Exercise requirements
I'd like the entries repeated exactly, without their pictures.

------------------------------------------------

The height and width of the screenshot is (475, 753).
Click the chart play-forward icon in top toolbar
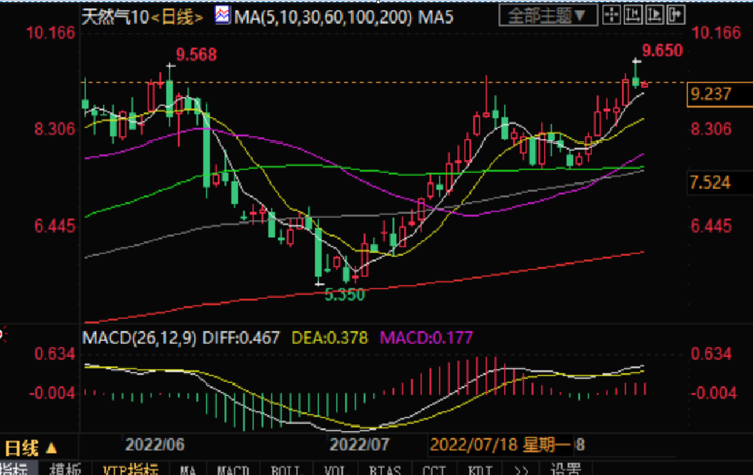(655, 14)
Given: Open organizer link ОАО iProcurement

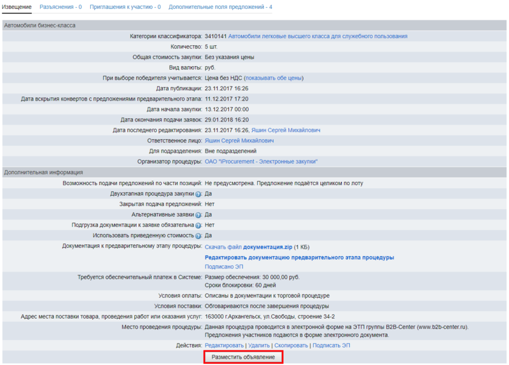Looking at the screenshot, I should point(261,162).
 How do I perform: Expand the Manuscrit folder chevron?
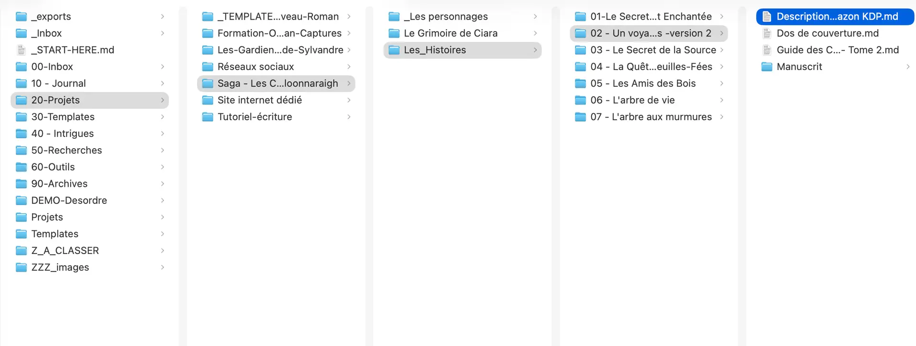pyautogui.click(x=908, y=67)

------------------------------------------------

Answer area
The height and width of the screenshot is (475, 753).
Click the chart play-forward icon in top toolbar
(655, 14)
Given: Open organizer link ОАО iProcurement

Looking at the screenshot, I should point(261,162).
 How do I perform: Expand the Manuscrit folder chevron?
pyautogui.click(x=908, y=67)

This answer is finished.